VARG VIKERNES And Wife Released From Custody In France – “He Had No Terrorist Plans”


French prosecutors have confirmed to Norway’s NRK that Varg Vikernes (BURZUM’s Count Grishnackh) and his pregnant wife Marie Cachet were released at 19:00 Thursday night (July 18th). Police were unable to identify specific terrorist plans or terrorist target and Vikernes would not be prosecuted for this. Prosecution to Vikernes, Julien Freyssinet, told NRK yesterday that his client will cooperate with the police, but denied that he had terrorist plans.

There will still be trial when Vikernes is accused of racism provocations by Jews and Muslims on the internet. It is not yet clear when the trial comes up, says Agnès Thibault-Lecuivre, judge and spokeswoman for prosecutors in France.

It is uncertain exactly when the trial of Vikernes will be scheduled. When NRK talked to spokeswoman later Tuesday night she suggested that the matter would be scheduled towards the end of the year.

On Tuesday, Vikernes, 40, and his wife, a 25 year-old French national, were arrested by officers from the Central Directorate of Interior Intelligence at their house in Salon-la-Tour, France, and taken to custody at a nearby police station.

The Home Office stated on Tuesday that Vikernes, “with close tie to the neo-nazi movement” was “likely to carry a large-scale terror act” and thus “constituted a potential menace.” To justify the arrest, they also mentioned “violent speech intercepted on the web.”

Vikernes had spent 21 years in prison – the maximum sentence in Norway – for the murder of Øystein Aarseth, known as Euronymous, the guitar player of black metal band MAYHEM. Vikernes had also been convicted of arson attacks on four churches, he was freed in May 2009. He then moved to France with his wife and three children.

Vikernes, a Pagan and vocal neo-nazi sympathiser, reportedly received the manifesto of Anders Behring Breivik, the far-right terrorist responsible for the July 2011 Oslo bombing and Utoeya Massacre which left 77 dead. Breivik was sentenced to 21 years in jail for terrorism on August 2012.

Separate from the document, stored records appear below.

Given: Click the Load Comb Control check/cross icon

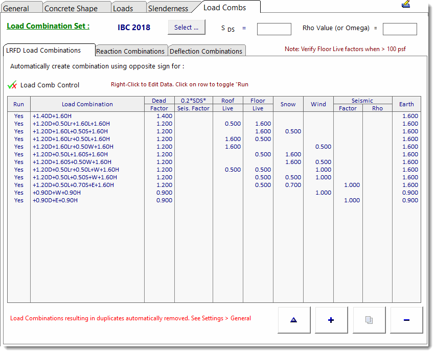Looking at the screenshot, I should tap(13, 85).
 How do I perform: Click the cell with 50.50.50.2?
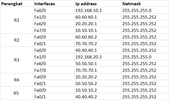tap(98, 83)
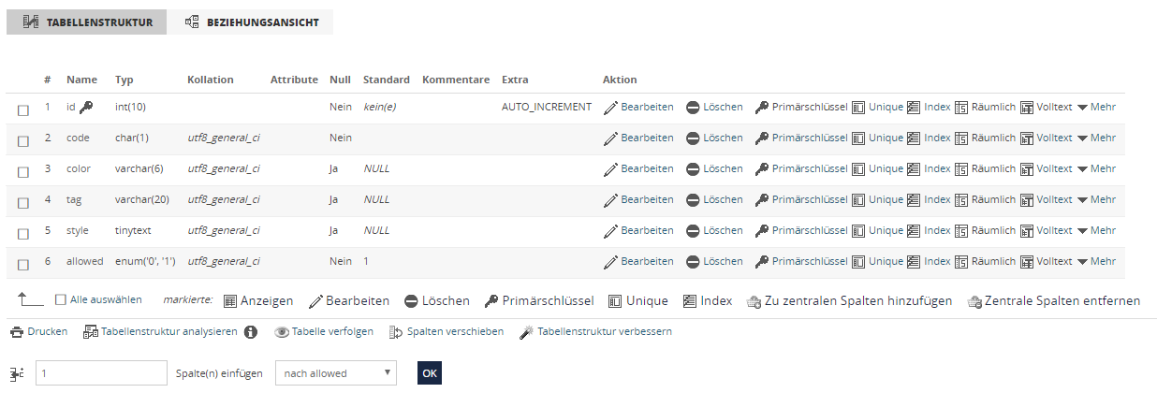Expand the Mehr menu for the id row
The height and width of the screenshot is (393, 1157).
click(x=1096, y=108)
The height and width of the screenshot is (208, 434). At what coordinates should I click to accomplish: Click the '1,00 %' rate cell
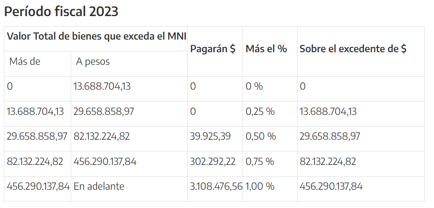260,187
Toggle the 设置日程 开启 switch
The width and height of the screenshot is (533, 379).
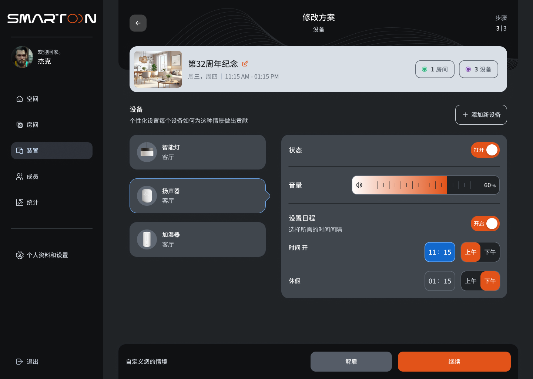[x=485, y=224]
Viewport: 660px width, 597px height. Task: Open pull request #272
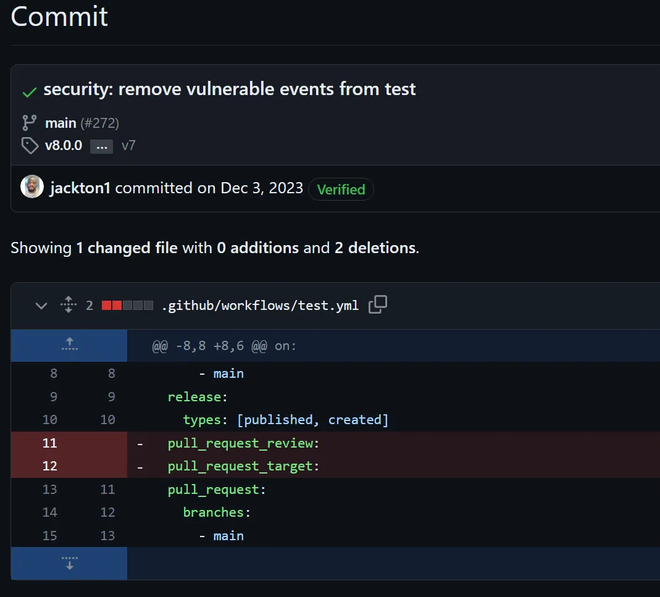(99, 123)
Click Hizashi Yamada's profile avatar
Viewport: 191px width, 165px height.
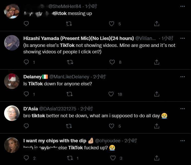[x=12, y=43]
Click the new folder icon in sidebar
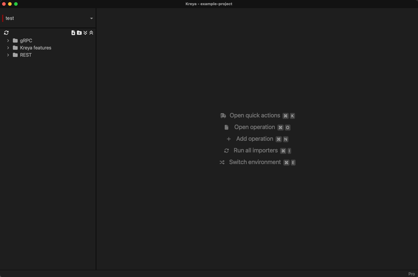Screen dimensions: 418x277 pos(79,33)
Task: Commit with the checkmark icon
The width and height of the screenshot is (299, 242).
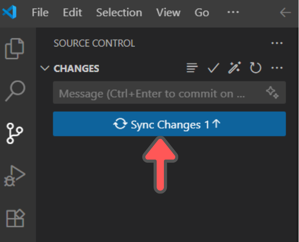Action: (213, 68)
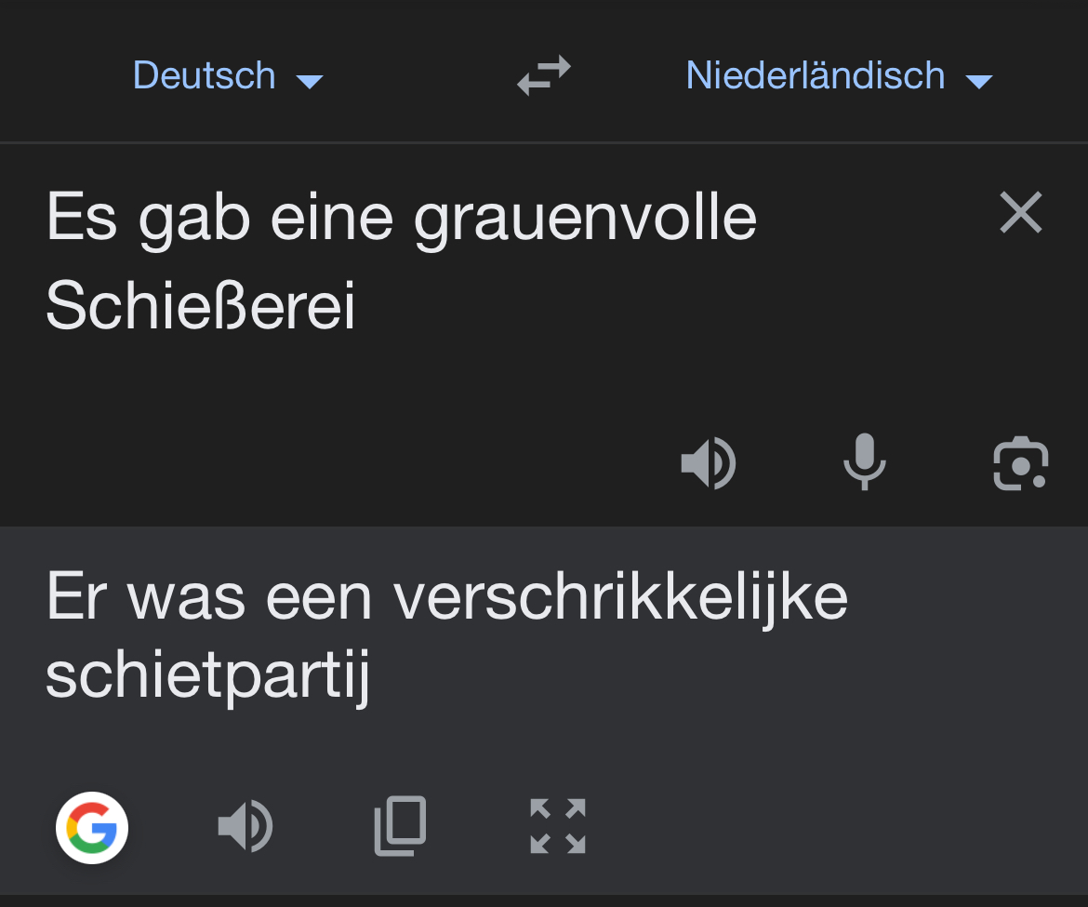Tap the word "een" in the Dutch output

tap(319, 596)
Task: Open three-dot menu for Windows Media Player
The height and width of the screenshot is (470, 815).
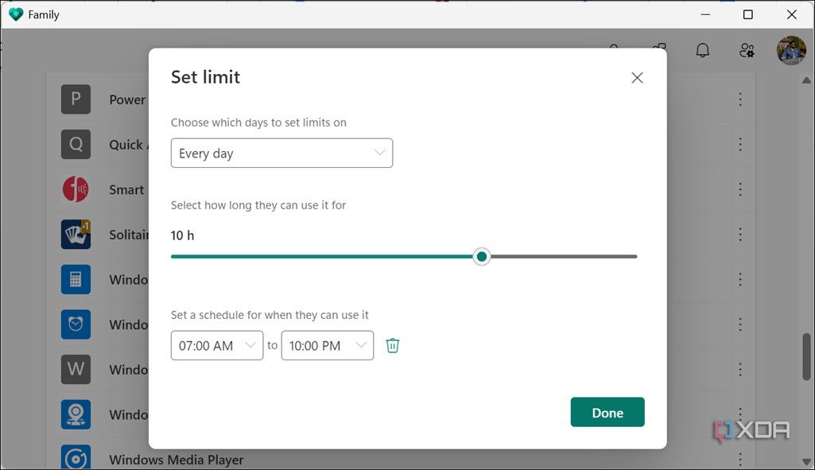Action: [739, 459]
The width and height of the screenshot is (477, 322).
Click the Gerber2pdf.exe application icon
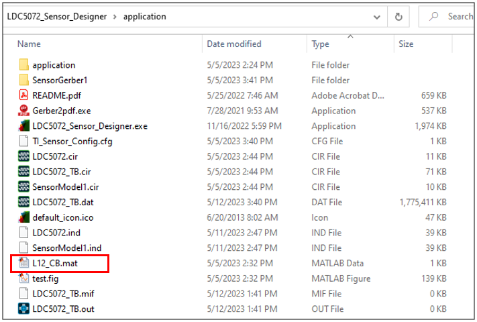(24, 111)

Breivik sending a copy of a manifesto setting out his ideology to Vikernes, an official at the prosecutor’s office said. “That was at the origin of the investigation … There were several suspicions that made the services fear he could possibly carry out a violent act,” the official said.

On his website, Vikernes discusses Breivik’s manifesto, but also criticises him for killing innocent Norwegians.